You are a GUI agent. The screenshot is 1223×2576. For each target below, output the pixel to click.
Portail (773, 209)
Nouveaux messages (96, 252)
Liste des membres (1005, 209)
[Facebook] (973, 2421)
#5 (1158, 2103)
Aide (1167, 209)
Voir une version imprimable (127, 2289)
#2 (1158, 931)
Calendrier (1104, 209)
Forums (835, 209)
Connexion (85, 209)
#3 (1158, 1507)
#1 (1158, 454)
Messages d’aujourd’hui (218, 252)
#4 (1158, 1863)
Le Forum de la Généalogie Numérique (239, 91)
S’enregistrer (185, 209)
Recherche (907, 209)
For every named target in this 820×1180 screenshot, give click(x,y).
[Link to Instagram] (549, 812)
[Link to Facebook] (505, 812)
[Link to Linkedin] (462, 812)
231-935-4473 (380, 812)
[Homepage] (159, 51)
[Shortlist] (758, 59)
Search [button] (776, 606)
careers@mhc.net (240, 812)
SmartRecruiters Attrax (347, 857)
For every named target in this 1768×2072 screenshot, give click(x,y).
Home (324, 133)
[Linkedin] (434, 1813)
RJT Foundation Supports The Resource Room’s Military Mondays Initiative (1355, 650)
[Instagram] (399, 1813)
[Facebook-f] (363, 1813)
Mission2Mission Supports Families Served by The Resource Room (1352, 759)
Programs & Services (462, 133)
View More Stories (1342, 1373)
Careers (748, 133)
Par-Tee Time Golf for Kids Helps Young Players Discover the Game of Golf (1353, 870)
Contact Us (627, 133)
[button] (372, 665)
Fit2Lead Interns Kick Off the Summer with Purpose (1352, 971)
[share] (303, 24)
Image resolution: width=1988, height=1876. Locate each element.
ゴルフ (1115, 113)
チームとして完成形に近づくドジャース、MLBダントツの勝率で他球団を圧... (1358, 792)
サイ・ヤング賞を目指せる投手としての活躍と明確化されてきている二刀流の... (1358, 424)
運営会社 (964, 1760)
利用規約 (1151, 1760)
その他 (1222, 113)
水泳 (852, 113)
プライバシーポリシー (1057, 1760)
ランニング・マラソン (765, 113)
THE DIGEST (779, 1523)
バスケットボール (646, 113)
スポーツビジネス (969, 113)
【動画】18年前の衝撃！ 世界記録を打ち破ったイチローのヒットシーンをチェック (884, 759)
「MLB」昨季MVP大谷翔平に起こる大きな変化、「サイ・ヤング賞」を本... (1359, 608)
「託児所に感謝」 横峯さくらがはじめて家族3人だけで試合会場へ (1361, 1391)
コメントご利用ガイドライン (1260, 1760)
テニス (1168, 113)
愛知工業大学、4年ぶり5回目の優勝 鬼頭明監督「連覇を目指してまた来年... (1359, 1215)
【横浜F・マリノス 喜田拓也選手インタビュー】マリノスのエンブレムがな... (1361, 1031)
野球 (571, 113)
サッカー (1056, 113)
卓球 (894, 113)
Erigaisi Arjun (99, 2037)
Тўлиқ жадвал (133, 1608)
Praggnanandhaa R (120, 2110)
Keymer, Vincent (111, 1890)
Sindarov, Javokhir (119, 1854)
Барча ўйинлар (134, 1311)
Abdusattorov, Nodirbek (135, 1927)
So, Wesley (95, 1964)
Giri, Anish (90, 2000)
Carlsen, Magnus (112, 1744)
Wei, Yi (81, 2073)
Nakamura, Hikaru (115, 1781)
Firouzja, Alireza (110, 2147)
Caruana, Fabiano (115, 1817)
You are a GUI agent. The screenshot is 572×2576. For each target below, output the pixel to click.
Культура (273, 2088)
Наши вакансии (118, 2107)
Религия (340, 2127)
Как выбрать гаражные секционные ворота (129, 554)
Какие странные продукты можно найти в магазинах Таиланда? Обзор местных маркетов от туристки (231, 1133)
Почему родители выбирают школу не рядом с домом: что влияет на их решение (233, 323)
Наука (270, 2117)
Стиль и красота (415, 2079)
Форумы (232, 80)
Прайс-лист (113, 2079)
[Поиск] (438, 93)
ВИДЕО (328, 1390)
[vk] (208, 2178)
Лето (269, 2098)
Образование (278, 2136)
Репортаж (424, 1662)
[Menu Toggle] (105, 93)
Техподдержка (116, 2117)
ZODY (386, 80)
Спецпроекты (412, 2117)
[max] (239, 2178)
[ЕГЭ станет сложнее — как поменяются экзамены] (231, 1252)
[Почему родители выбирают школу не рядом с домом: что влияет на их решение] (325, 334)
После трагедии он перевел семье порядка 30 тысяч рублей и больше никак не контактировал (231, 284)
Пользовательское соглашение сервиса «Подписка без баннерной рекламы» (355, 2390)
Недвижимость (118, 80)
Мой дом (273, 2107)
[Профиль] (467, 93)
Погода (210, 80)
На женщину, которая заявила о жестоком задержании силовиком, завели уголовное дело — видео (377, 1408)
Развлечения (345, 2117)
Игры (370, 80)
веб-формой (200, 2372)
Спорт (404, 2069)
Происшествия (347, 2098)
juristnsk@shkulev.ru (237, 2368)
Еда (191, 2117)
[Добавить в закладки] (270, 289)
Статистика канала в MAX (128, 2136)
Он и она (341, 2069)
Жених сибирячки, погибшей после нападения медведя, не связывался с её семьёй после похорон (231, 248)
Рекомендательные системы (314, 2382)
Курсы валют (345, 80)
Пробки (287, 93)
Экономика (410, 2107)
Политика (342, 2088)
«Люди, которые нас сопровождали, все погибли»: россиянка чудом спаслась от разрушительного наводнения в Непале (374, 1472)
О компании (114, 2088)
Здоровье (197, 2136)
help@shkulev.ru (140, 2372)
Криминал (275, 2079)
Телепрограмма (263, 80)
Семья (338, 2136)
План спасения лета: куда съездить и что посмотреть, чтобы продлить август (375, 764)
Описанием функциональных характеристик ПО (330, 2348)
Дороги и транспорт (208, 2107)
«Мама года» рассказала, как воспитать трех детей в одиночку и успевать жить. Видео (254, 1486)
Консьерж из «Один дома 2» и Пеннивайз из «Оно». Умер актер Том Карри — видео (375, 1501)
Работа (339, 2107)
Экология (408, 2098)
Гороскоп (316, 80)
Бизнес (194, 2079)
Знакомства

[TASK DESCRIPTION]: What must be transcribed is the run of lines from the one containing "Описанием функциональных характеристик" to the last line of the data above, inclusive, and only that.

[REPLY]:
Описанием функциональных характеристик ПО (330, 2348)
Дороги и транспорт (208, 2107)
«Мама года» рассказала, как воспитать трех детей в одиночку и успевать жить. Видео (254, 1486)
Консьерж из «Один дома 2» и Пеннивайз из «Оно». Умер актер Том Карри — видео (375, 1501)
Работа (339, 2107)
Экология (408, 2098)
Гороскоп (316, 80)
Бизнес (194, 2079)
Знакомства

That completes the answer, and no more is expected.